Land stellt Millionen für Plattenbau-Abriss bereit

Brandenburgs Bauminister Jörg Vogelsänger (SPD) will 2014 bis zu acht Millionen Euro für den Abriss leerstehender Wohnungen bereitstellen. Am Mittwoch präsentierte er in Potsdam ein Sonderprogramm, das sich explizit an Städte mit bis zu 20.000 Einwohnern richtet. Seit 2002 sind vor allem in größeren Städten 59.000 Wohnungen abgerissen worden. Da in kleineren Städten wie Lübben, Peitz oder Rüdersdorf aber immer mehr Plattenbauten leerstehen, sollen diese Gelder 2014 diesen Kommunen verstärkt zur Verfügung gestellt werden. 18 kleinere Städte haben ihr Interesse angemeldet.

Staatsanwaltschaft stellt Untreue-Ermittlungen ein

Die Ermittlungen wegen Untreue gegen Verantwortliche der inzwischen privatisierten Brandenburgischen Bodengesellschaft (BBG) hat die Staatsanwaltschaft eingestellt.
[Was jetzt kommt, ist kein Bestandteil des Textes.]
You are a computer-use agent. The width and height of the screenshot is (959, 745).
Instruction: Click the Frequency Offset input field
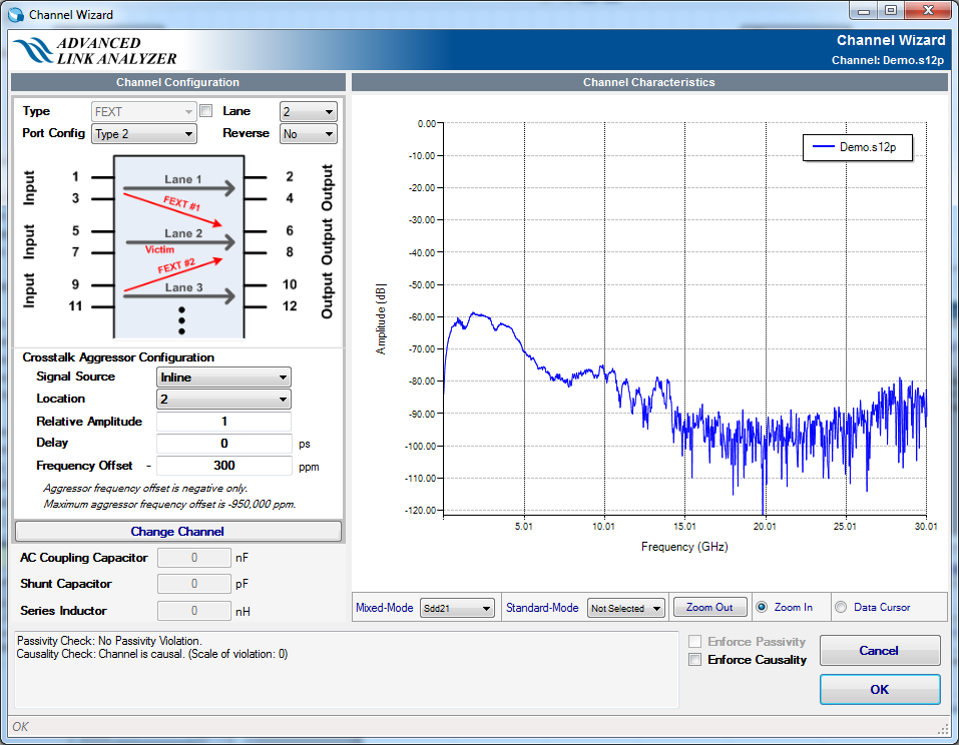224,466
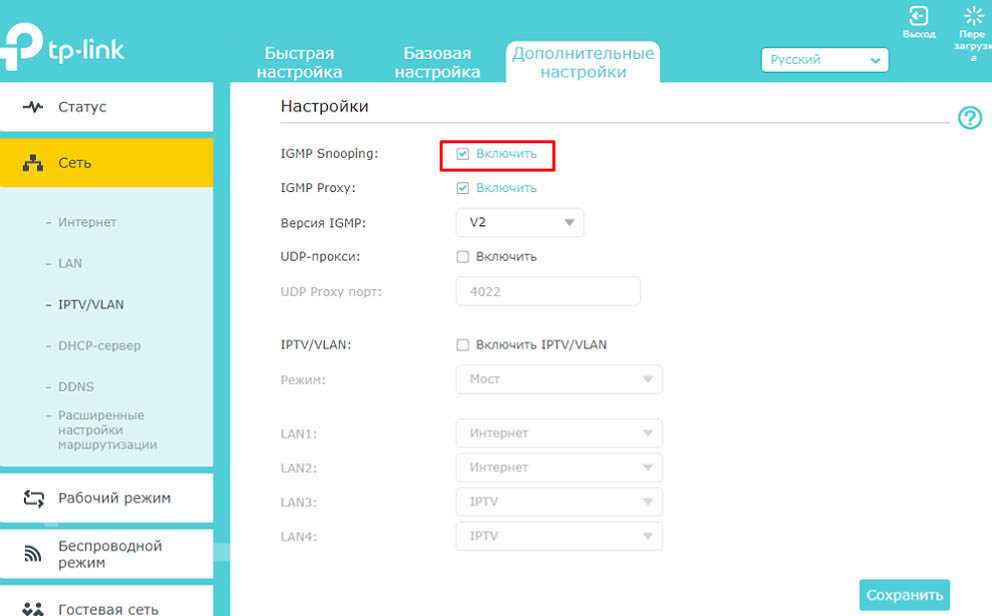The image size is (992, 616).
Task: Click the UDP Proxy порт input field
Action: tap(548, 292)
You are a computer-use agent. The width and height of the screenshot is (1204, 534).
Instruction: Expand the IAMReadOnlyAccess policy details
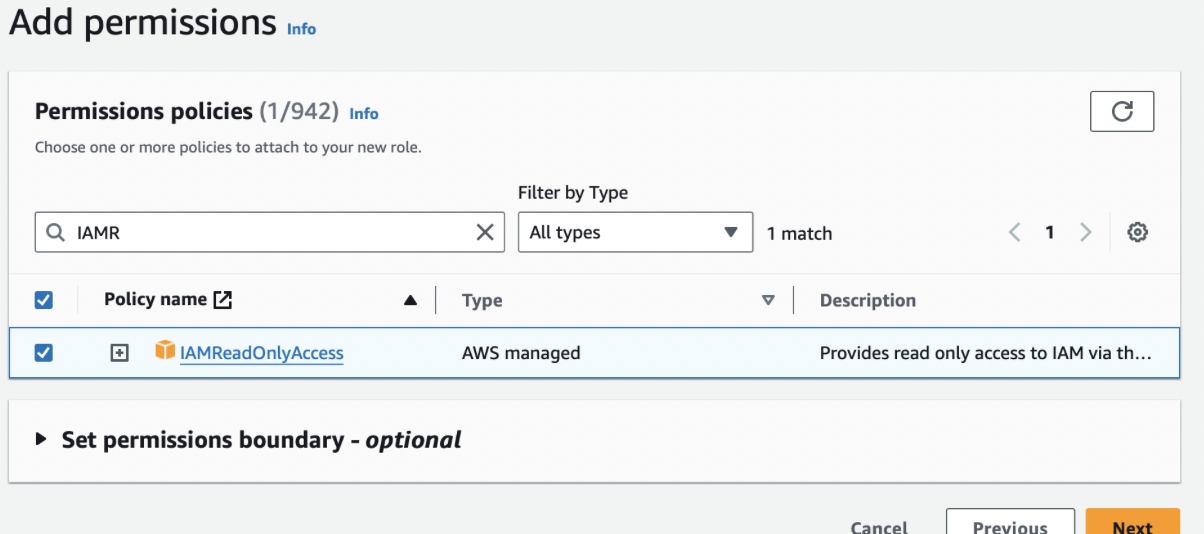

Der Verdacht, dass das Kasernengelände Potsdam-Krampnitz im Jahr 2007 unter Wert verkauft worden war, habe sich nicht erhärtet, teilte die Staatsanwaltschaft Potsdam mit. Es war zunächst von einem Schaden von etwa 232.000 Euro die Rede gewesen.

Mann wollte in Zugfenster einsteigen – schwer verletzt

Ein Mann ist bei dem halsbrecherischen Versuch, durch ein Fenster in einen fahrenden Zug zu klettern, schwer verletzt worden. Wie die Bundespolizei berichtete, war der 38-Jährige auf dem Bahnhof Zossen ausgestiegen, um sich über seine Reiseroute zu informieren. Als der Regionalexpress abfuhr, rannte er über den Bahnsteig und sprang an ein geöffnetes Fenster des letzten Wagens. Dabei rutschte er ab und verletzte sich am Kopf. Der Mann wurde in ein Krankenhaus eingeliefert.